O mercado de luxo pessoal enfrenta atualmente um dos períodos mais desafiantes da sua história recente, a nível global, com um crescimento negativo de –2%, a taxa mais baixa registada em mais de uma década.
Estas são as principais conclusões do estudo “True-Luxury Global Consumer Insights”, desenvolvido pela Boston Consulting Group (BCG) em parceria com a Altagamma.
De acordo com o estudo, este desempenho pode ser atribuído ao comportamento dos consumidores aspiracionais, que estão atualmente mais vulneráveis financeiramente. Para que o mercado retome o crescimento, as marcas precisarão focar-se em fortalecer as relações com os clientes de topo.
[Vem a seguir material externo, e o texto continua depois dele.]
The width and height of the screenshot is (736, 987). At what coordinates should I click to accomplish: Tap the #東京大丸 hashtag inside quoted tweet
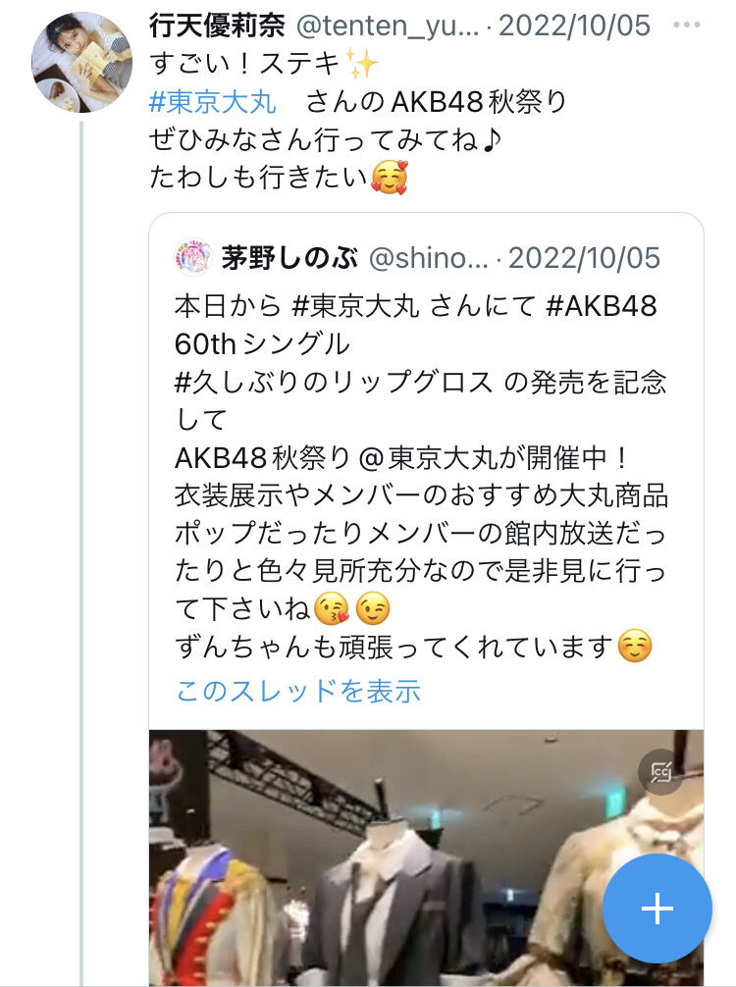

Segundo o estudo, os consumidores aspiracionais (aqueles que gastam até 5.000 euros por ano em produtos de luxo e experiências), que foram os principais responsáveis pelo crescimento deste mercado durante décadas, são os mais vulneráveis à volatilidade macroeconómica e estão agora a evidenciar fragilidades.
No ano passado, aproximadamente 35% desses consumidores reduziram ou suspenderam os seus gastos em produtos de luxo, redirecionando o dinheiro para outras categorias, como poupança e investimento, bem-estar e artigos de segunda mão. Cerca de 50% desses clientes afirma ainda sentir-se financeiramente vulnerável. Como resultado, a sua quota de mercado caiu para 60%, uma diminuição de 13 pontos percentuais entre 2013 e 2024.
Por outro lado, os clientes de topo (top-tier clients ou “beyond money”), que gastam, em média, mais de 360 mil euros por ano, podendo ultrapassar os 500 mil euros ao incluir categorias como viagens, automóveis, tratamentos de bem-estar e arte, estão a conquistar uma fatia crescente do mercado.
Embora representem apenas 0,1% do mercado, esses clientes estão a reafirmar-se como o principal motor do crescimento a longo prazo, gerando 23% do valor. Além de manterem os seus níveis de consumo neste setor, 50% destes clientes afirmam que planeiam aumentá-lo entre 5% e 25% nos próximos 18 meses. Isto indica que, ao contrário dos consumidores aspiracionais, os seus gastos em luxo seguem uma tendência oposta às flutuações económicas.
“Neste momento de transformação para o setor do luxo, as marcas que colocarem o cliente de topo no centro da sua estratégia e forem capazes de criar experiências verdadeiramente personalizadas e exclusivas, com base em produtos de excelência e relações de confiança, estarão não só a responder às expectativas deste segmento como também a dar resposta às novas exigências do mercado, redefinindo assim o seu futuro”, afirmou Clara Albuquerque, Managing Director e Partner da BCG.
De facto, as marcas que construíram uma base de clientes composta em mais de 50% por consumidores aspiracionais, apostando na massificação, estão a enfrentar quedas mais acentuadas, com um desempenho significativamente abaixo da média nos últimos 12 meses. Em contraste, as marcas que se mantiveram focadas nos clientes de topo, priorizando a exclusividade e a relação de proximidade, estão a prosperar.
O estudo sublinhou ainda a necessidade urgente das marcas de luxo reavaliaram as suas abordagens em relação aos clientes, propondo uma estratégia que redireciona o foco do luxo para o essencial:
– Relacionamento com o cliente: dar prioridade ao contacto humano e à personalização, utilizando a GenAI para gerar insights valiosos que ajudem a construir conexões mais duradouras;
– Experiências exclusivas: investir em experiências memoráveis que proporcionem a intimidade desejada pelos consumidores de luxo, incentivando-os a regressar;
– Qualidade do produto: apostar no investimento e controlo da cadeia de abastecimento, assegurando que o produto seja reconhecido pela sua qualidade e pelo processo artesanal de produção;
– Identificação de novos clientes: melhorar a recolha de dados e realizar uma segmentação sofisticada, utilizando uma ferramenta CRM que permita identificar facilmente os clientes de topo.
O estudo também destacou novas áreas de crescimento, como bem-estar, beleza e design de interiores, nas quais se prevê um aumento de 10% nos gastos nos próximos 18 meses. Esta tendência, conhecida como health-as-wealth (saúde como riqueza), reflete a mentalidade emergente dos consumidores, que estão a valorizar cada vez mais a saúde em detrimento de outras formas de investimento, priorizando o que se torna realmente importante nas suas vidas.
De acordo com a análise, “o futuro do luxo será, inevitavelmente, mais seletivo e centrado no consumidor”. Neste novo ciclo, apenas as marcas que tiverem a coragem de redirecionar o seu foco para o essencial irão prosperar: servir menos clientes, mas de forma mais personalizada, oferecendo produtos de excelência, estabelecendo relações de confiança e criando experiências que devolvam o verdadeiro significado do luxo.